Errada: teor de sílica não é a principal variável que define a sensibilidade da câmera, embora certos materiais influenciem a reflectância dos alvos.
- B)ao tipo de polarização da radiação eletromagnética que é registrada pela câmera.
Errada: a MUX é um sensor óptico passivo e não trabalha com tipo de polarização como característica principal de aquisição.
- C)ao ângulo de elevação solar na data e no horário de aquisição de imagens.
Certa: a imagem multiespectral depende da iluminação solar, então o ângulo de elevação do Sol influencia diretamente a energia registrada.
- D)ao ângulo de declinação magnética da Terra.
Errada: declinação magnética da Terra está ligada ao magnetismo terrestre e navegação, não à formação das imagens da câmera.
- E)à quantidade de energia que é retroespalhada pelos alvos na faixa espectral de micro-ondas.
Errada: retroespalhamento em micro-ondas é típico de radar, não de câmera multiespectral óptica como a MUX.
Gabarito: C
A câmera MUX do CBERS-4 é um sensor óptico multiespectral, ou seja, ela não “mede calor” nem micro-ondas: ela registra a energia solar refletida pelos alvos em diferentes faixas do espectro visível e do infravermelho próximo.

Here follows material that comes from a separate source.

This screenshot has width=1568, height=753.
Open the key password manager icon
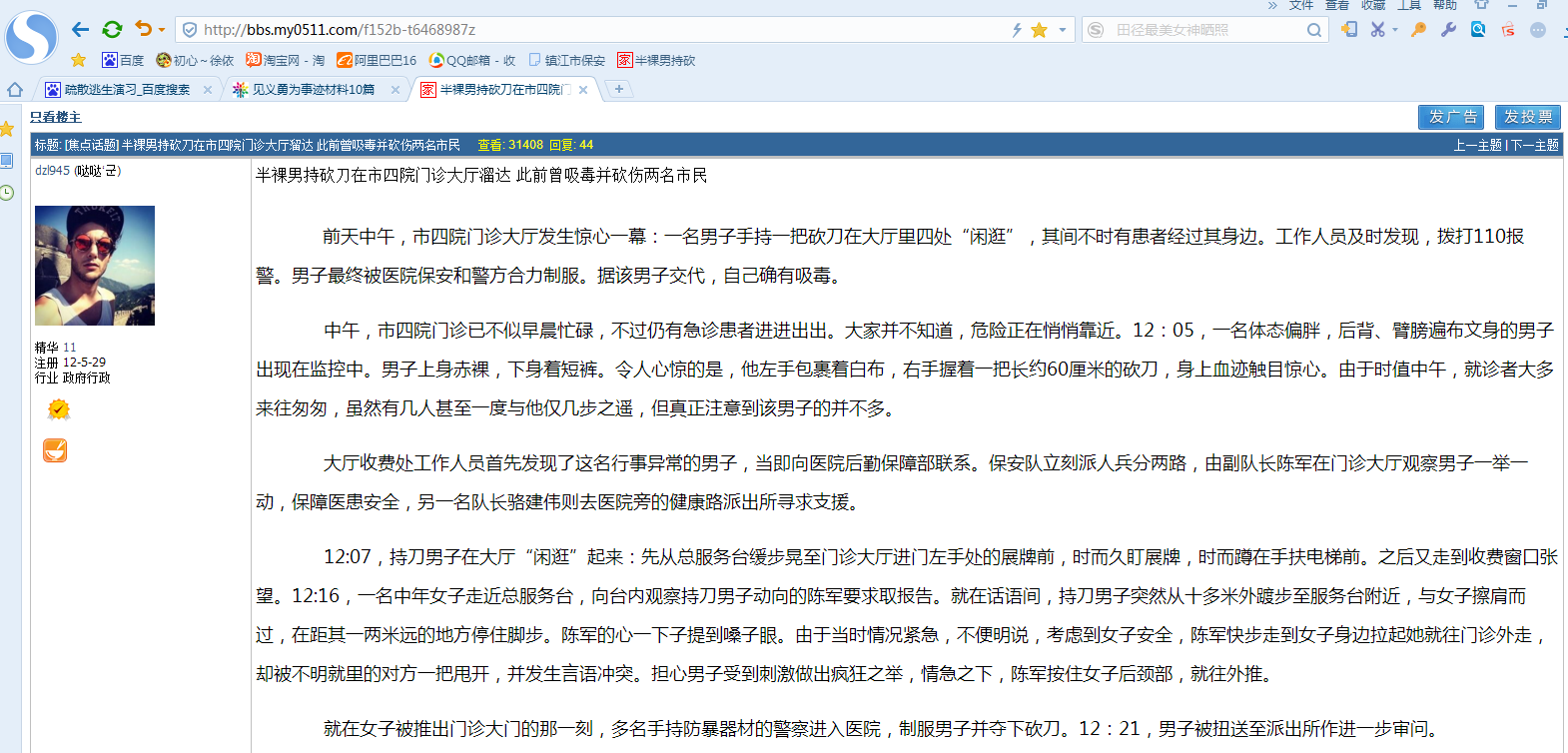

Por isso, a imagem depende muito da iluminação disponível na hora da passagem do satélite. Quando o Sol está mais alto ou mais baixo no céu, o caminho da luz na atmosfera muda, e muda também a quantidade de energia que chega ao solo e volta para o sensor. Em termos práticos, o ângulo de elevação solar afeta o brilho, o contraste e a sombra na cena. É por isso que esse tipo de imagem é principalmente sensível ao ângulo de elevação solar na data e no horário da aquisição. A MUX é um sensor passivo, então ela depende da radiação solar refletida pelos alvos. Isso é bem diferente de sensores ativos, como o radar, que emitem sua própria energia e recebem o retroespalhamento. Aqui não tem mistério de concurso: se a câmera precisa da luz do Sol para enxergar, o posicionamento do Sol manda bastante no resultado. Logo, o gabarito C está correto porque a qualidade e a resposta radiométrica das imagens multiespectrais variam diretamente com a geometria de iluminação. Em sensoriamento remoto, essa relação entre sensor, alvo e fonte de energia é básica e cai muito em prova, sobretudo em bancas como a CEBRASPE.